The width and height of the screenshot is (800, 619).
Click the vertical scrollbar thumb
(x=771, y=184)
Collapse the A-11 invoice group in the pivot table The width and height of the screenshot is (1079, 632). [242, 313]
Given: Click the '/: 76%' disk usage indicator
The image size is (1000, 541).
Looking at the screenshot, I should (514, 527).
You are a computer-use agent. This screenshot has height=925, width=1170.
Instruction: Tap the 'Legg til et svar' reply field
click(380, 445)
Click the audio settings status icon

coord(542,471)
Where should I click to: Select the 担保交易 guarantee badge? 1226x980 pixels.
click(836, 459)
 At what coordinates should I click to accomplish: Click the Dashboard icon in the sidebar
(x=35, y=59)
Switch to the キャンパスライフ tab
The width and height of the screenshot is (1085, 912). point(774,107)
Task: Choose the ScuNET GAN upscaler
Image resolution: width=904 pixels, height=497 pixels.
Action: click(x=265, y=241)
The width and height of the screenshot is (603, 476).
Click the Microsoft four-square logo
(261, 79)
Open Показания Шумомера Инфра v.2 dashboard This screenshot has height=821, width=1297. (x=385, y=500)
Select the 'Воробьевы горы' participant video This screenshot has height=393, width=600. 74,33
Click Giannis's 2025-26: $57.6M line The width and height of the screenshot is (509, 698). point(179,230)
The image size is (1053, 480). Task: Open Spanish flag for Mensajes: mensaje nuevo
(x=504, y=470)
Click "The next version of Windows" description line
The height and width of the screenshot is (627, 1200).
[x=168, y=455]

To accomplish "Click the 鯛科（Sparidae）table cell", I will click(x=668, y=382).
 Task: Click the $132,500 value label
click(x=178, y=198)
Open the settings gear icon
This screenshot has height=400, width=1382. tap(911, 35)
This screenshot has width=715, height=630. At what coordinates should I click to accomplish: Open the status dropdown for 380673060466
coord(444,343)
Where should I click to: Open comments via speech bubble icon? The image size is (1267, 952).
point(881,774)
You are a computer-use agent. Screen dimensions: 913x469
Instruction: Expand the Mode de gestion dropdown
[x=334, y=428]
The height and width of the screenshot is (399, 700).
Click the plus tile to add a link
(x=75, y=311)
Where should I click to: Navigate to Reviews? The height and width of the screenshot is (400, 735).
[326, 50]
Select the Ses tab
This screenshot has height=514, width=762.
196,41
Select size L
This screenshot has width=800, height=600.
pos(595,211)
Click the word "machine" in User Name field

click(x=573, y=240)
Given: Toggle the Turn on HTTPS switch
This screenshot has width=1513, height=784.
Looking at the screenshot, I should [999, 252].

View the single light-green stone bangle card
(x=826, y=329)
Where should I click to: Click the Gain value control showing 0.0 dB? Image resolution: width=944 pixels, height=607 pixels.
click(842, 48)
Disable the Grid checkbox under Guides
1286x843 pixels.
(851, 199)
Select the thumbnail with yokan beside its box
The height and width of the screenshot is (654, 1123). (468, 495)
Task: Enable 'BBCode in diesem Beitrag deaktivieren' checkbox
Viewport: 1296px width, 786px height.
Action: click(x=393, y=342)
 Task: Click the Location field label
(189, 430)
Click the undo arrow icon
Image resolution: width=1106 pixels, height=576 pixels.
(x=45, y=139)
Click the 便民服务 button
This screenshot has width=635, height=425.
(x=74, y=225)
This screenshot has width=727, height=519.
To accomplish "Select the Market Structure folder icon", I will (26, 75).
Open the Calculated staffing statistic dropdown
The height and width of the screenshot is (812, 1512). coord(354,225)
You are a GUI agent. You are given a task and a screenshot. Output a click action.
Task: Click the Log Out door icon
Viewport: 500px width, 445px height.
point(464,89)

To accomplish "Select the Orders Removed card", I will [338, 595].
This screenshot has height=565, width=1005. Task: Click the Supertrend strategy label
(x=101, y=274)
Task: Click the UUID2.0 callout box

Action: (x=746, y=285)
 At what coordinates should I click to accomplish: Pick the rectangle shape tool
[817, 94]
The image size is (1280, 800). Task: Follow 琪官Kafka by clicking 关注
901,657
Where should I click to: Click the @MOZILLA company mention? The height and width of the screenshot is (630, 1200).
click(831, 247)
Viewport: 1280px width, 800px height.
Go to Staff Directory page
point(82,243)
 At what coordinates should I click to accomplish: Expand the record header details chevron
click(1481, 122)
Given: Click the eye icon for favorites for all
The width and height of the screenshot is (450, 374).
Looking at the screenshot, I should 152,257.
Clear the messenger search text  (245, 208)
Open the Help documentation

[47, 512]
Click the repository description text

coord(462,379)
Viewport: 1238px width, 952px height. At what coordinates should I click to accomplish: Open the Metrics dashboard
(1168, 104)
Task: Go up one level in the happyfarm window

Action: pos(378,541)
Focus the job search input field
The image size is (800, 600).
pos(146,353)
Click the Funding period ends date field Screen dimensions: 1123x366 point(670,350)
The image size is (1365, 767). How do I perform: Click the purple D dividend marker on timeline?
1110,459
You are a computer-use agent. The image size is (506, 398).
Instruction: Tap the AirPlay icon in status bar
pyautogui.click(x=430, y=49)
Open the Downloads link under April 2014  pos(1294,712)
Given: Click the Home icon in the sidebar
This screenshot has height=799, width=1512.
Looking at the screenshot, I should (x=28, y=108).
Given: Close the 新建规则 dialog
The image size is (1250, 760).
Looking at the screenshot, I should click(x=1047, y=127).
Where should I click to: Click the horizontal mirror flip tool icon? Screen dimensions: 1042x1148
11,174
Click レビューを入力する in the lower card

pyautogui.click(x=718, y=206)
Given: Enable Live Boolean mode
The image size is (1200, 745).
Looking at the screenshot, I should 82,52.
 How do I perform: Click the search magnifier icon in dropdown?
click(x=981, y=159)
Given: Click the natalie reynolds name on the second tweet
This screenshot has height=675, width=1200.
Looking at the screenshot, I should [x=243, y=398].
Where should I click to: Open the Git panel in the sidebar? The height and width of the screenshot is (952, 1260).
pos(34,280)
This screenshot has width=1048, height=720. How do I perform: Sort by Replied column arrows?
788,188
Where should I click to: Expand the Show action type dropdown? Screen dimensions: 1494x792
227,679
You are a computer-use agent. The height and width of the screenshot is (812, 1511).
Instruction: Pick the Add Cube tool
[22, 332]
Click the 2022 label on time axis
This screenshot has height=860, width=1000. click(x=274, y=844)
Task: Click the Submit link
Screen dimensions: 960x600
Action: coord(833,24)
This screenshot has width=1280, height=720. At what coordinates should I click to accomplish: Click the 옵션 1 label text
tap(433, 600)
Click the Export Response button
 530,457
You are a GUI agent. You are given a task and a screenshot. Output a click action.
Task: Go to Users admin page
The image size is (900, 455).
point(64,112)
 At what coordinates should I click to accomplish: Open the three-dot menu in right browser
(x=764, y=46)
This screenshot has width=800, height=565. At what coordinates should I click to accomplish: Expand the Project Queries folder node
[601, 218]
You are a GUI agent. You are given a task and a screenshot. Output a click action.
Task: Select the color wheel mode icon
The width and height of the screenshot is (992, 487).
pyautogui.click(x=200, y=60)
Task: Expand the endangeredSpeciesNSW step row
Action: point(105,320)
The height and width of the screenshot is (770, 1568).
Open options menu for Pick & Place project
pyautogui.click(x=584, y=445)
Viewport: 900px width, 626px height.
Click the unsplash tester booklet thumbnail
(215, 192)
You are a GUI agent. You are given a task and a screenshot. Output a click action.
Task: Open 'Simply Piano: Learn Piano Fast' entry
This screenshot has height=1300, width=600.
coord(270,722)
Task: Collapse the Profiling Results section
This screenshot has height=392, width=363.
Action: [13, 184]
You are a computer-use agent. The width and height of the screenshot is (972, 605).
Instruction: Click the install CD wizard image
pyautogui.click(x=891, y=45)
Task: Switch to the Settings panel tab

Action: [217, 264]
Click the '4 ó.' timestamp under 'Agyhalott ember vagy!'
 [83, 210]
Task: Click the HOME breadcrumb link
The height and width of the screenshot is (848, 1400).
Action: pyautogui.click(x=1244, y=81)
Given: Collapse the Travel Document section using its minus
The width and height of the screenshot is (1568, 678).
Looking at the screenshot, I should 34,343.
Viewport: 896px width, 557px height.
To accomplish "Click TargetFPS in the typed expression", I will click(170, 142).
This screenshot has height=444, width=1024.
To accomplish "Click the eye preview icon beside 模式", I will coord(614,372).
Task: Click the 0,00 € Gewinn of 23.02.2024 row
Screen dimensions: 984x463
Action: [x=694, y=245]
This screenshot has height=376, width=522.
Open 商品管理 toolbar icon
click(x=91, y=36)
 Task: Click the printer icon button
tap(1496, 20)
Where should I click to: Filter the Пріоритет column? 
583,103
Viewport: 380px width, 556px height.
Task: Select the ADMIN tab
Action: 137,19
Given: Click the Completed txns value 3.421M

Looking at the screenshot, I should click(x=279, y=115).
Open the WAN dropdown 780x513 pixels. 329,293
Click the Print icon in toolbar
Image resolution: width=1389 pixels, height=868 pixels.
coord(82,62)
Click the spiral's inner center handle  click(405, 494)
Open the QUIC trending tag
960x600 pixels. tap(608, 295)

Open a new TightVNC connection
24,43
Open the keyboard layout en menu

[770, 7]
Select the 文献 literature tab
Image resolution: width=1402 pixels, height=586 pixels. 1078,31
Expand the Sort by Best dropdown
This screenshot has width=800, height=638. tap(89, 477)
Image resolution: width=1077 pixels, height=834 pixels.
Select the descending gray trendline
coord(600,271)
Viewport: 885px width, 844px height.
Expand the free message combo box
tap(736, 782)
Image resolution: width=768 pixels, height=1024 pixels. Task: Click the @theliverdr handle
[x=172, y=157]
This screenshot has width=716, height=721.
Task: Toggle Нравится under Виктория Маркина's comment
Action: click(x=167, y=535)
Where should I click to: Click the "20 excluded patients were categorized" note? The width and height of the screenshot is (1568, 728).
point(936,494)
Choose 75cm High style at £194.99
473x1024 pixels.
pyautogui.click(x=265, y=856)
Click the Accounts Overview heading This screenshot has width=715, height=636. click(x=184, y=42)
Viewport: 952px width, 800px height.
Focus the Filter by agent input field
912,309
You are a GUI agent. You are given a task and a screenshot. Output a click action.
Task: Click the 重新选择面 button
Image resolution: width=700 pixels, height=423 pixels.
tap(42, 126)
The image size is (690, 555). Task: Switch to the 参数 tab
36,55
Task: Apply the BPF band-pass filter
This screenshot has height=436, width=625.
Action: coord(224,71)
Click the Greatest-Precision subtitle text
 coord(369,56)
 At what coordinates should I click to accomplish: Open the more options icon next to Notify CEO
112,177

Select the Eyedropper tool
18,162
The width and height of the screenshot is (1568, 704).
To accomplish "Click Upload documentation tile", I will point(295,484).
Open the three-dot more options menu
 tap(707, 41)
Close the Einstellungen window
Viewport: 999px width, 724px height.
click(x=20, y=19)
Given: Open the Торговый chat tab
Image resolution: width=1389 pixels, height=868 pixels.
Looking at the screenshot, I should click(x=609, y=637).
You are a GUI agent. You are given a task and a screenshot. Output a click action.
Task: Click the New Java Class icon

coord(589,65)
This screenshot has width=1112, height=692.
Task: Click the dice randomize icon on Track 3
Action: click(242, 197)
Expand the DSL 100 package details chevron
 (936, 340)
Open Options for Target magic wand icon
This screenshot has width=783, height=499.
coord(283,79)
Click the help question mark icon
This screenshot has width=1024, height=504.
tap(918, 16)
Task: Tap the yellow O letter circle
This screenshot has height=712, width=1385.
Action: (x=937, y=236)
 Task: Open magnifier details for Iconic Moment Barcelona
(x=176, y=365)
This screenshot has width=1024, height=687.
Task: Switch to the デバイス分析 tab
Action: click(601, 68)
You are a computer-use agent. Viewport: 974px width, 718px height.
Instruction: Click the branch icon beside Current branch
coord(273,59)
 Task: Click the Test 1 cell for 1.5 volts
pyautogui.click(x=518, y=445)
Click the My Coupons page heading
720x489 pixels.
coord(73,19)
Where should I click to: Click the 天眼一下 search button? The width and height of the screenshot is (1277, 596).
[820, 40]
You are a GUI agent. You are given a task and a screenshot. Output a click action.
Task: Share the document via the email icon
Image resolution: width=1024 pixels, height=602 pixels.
-*-*-
Task details
Beginning with the line containing "Instruction: Click the install" in the material above, copy every line exactly until you have copied the line containing "Task: Click the HOME breadcrumb link".

Output for this task
Instruction: Click the install CD wizard image
pyautogui.click(x=891, y=45)
Task: Switch to the Settings panel tab

Action: [217, 264]
Click the '4 ó.' timestamp under 'Agyhalott ember vagy!'
 [83, 210]
Task: Click the HOME breadcrumb link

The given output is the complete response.